Performing Arts: A Round House Review

by Editorial

Round House Theatre’s My Name Is Asher Lev is a gripping exploration of the conflict between duty to oneself and duty to others.

By Julie LaPorte

Alexander Strain, Lise Bruneau, and Adam Heller. Photo by Matt Urban.

Alexander Strain, Lise Bruneau, and Adam Heller. Photo by Matt Urban.

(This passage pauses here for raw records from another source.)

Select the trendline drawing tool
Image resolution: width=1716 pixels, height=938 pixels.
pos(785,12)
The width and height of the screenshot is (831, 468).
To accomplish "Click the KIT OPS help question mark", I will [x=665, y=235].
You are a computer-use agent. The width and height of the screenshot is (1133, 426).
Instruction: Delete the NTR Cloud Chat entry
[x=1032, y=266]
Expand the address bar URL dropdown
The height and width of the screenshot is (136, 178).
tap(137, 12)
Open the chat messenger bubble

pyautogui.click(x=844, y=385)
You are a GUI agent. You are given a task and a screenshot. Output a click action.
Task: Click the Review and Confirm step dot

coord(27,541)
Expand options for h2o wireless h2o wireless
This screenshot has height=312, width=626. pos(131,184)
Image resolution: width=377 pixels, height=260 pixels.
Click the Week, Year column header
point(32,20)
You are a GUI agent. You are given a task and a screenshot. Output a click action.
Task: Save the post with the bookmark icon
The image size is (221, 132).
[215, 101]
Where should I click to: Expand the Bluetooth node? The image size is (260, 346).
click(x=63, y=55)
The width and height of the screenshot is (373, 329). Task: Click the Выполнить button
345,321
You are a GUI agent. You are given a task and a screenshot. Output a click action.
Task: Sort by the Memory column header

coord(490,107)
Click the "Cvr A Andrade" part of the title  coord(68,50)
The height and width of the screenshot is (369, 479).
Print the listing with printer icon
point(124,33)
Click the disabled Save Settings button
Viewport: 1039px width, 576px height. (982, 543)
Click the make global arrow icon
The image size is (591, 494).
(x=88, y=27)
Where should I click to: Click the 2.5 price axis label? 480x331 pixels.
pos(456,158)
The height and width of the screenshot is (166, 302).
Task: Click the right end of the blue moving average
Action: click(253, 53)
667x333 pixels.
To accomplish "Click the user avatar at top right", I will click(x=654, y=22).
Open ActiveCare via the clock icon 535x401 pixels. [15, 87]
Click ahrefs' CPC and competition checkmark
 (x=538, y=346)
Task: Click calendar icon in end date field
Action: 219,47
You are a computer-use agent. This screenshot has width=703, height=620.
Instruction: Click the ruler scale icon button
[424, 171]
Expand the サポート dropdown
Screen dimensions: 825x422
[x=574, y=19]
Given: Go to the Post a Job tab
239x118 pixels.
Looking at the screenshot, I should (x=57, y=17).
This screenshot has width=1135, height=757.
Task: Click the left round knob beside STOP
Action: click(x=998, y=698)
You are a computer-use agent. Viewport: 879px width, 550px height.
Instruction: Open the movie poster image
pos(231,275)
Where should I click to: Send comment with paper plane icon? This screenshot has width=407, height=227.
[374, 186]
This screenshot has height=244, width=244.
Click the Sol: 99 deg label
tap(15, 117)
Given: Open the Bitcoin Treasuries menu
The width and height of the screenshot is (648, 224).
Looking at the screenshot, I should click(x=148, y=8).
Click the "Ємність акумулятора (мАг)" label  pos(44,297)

What must a man go through to become who he is? My Name Is Asher Lev, playing at the Round House Theatre, is a personal narrative, told in a series of flashbacks, about the major events in Asher Lev’s life that bring him to his current state as the controversial painter of the “Brooklyn Crucifixes.” Written by Aaron Posner and adapted from the Chaim Potok novel, My Name Is Asher Lev is directed by Jeremy Skidmore.

Asher Lev is born and raised in Brooklyn, an observant Hasid Jew. His father is a traveler and scholar, dedicated to the work he does for the Ribbono shel Oylom. His mother is devoted to her husband and son, but tormented by grief for the loss of her brother and the weight of unfulfilled dreams. Torn by his incredible gift for drawing, his father’s disapproval and his mother’s heartbreak, Asher must choose between duty to his art and duty to his family.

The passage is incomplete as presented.